Birds commonly develop a change in their droppings when they are sick. While not usually specific to any one disease, a change in the color, frequency, volume, wetness, or character of droppings may indicate a problem that requires immediate veterinary attention. Most birds produce a dropping every 20 – 30 minutes unless they are under stress, sick, or are trained to hold their droppings.
What are the components of a normal dropping?
There are three components to normal droppings. The first is the fecal (or stool) component. For most pet birds, this is the green or brown solid part. The color may vary with the type of food being fed. The second component is the urate or solid urine. Unlike most animals, birds, in their attempt to conserve water, produce a solid urate component to the dropping. The urates are usually white and are composed of uric acid crystals. The third component, which is often not recognized by owners, is clear liquid urine. It is important for owners to become familiar with their bird’s normal droppings, as they provide important clues to illness or wellness=.
What are abnormal droppings?
Once you get familiar with your bird’s droppings, any deviation from normal is abnormal. If they remain abnormal for longer than 24 hours, your bird should be seen by a veterinarian promptly. Abnormal droppings include any of the following:
- Decrease in the number of droppings
- Increase in the number of droppings
- Change in color or texture of either the fecal component or the urate component
- “Bubbly” looking droppings
- Increase in the watery or liquid component (called polyuria or too much urine)
- The presence of blood
- Pea soup consistency of the feces
- Large volumes of clear liquid in the droppings
Often, when owners state that their birds have diarrhea, they actually mean that they have more water in their droppings and no real change in the stool component. True diarrhea may occur in several types of life-threatening conditions in birds. A more common sign of abnormal droppings in birds is polyuria or too much urine is expelled.
What causes abnormal droppings?
Diet can influence the appearance of droppings. If, for example, you have decided to give your bird a few blueberries, its droppings will likely be blue or purple for a short time afterward.

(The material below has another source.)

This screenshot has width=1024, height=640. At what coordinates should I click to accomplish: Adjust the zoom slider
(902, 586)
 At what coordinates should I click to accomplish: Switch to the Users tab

Consuming a lot of fresh fruit, including apples, watermelon, peaches, or grapes, will result in a large amount of urine.

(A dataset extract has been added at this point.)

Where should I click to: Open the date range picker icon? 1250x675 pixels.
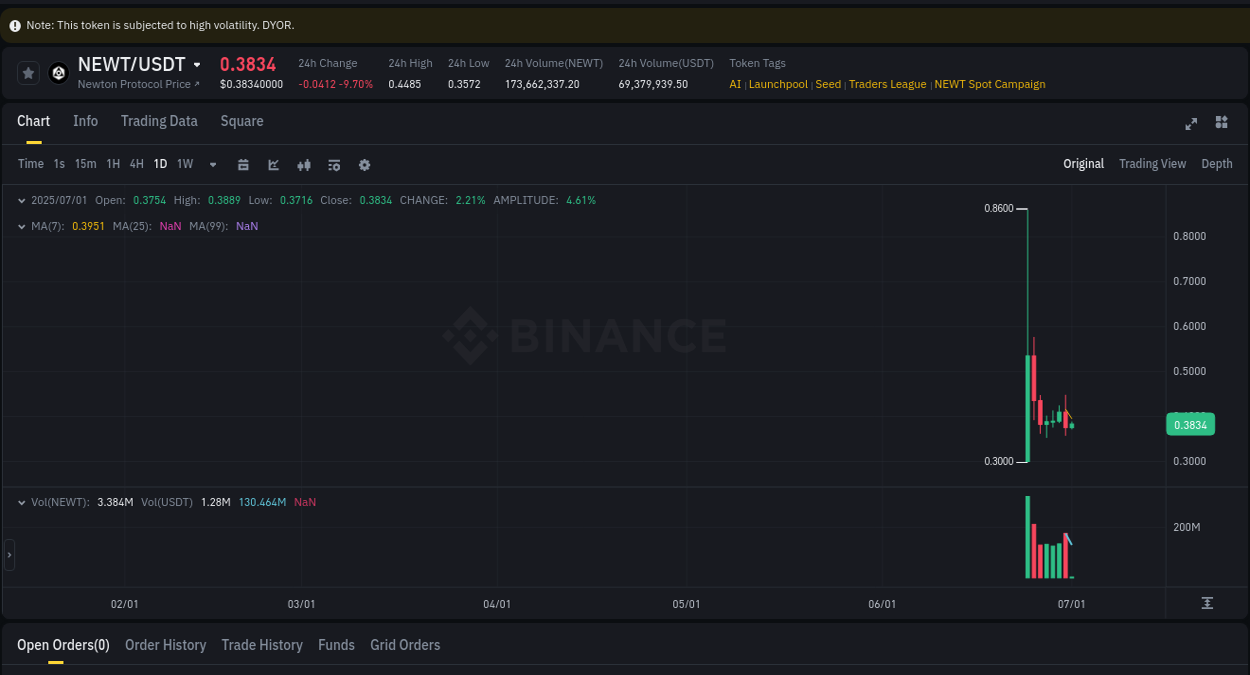[243, 164]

Other causes of an abnormal fecal component include intestinal diseases, liver diseases, bacterial or viral infections, and parasitic infections. Chlamydiosis, or parrot fever, a common cause of liver disease, may produce lime-green droppings in some birds. Both the stool and urate components may be lime-green with this condition.
“Other causes of an abnormal fecal component include intestinal diseases, liver diseases, bacterial or viral infections, and parasitic infections.”

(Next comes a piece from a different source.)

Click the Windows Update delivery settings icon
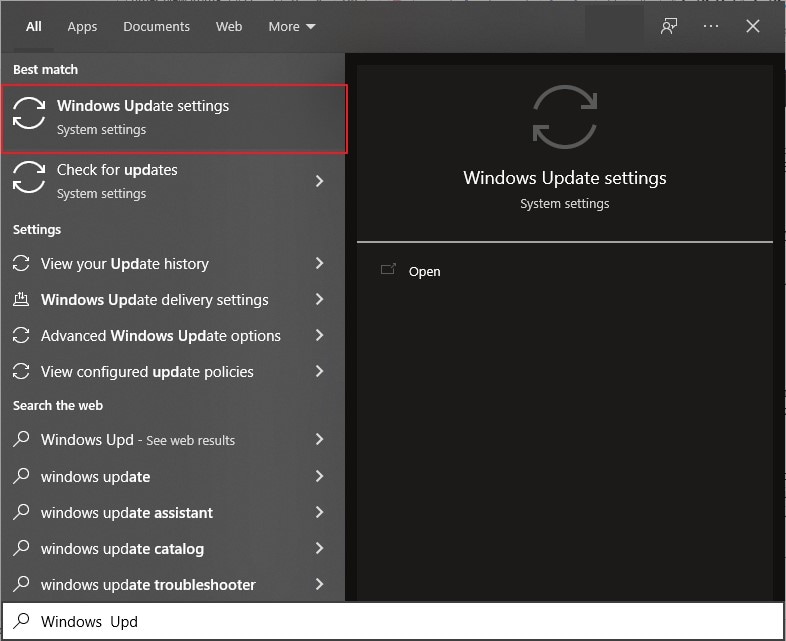786x641 pixels. (x=21, y=300)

Excess urine in the droppings may be an indication of kidney disease if the fruit intake has been minimal over the last 24 hours. Some toxins can cause kidney damage with the first symptom being watery stools.
Some birds with heavy metal (often lead) poisoning produce red or black droppings from the presence of blood in the urine or stool.
How will my veterinarian determine the cause of the abnormal droppings?
Your veterinarian may suggest a variety of tests to help pinpoint the cause of the abnormal droppings. A complete blood count (CBC) is often recommended to check for evidence of an infection. A blood chemistry profile may be done to assess liver and kidney function as well as blood levels of protein, calcium, glucose, sodium, and potassium. Radiographs (x-rays) may be recommended to see if an internal disease or metal toxicity is causing the abnormal droppings.
Evaluation of the droppings under a microscope (after it has been stained with Gram’s stain) can be performed to look for yeast, abnormal bacteria, and other abnormal cells. A microscopic examination of the unstained feces (called a direct fecal smear) may be done to check for parasites. The droppings may be cultured at a laboratory if a bacterial or yeast infection is suspected.
Specific disease testing may also be required to arrive at the final diagnosis.
Can my bird be treated?
Depending on the diagnosis, most birds with abnormal droppings are successfully treated once the cause of the abnormal droppings is determined. Consenting to the recommended tests is critical for your veterinarian to correctly diagnose and treat your bird. Many cases have more than one factor causing the abnormal droppings, so it is common for an avian veterinarian to run several tests.
If you observe changes in your bird’s droppings, consult your veterinarian. Some of these conditions are life-threatening if left untreated, so time is of the essence!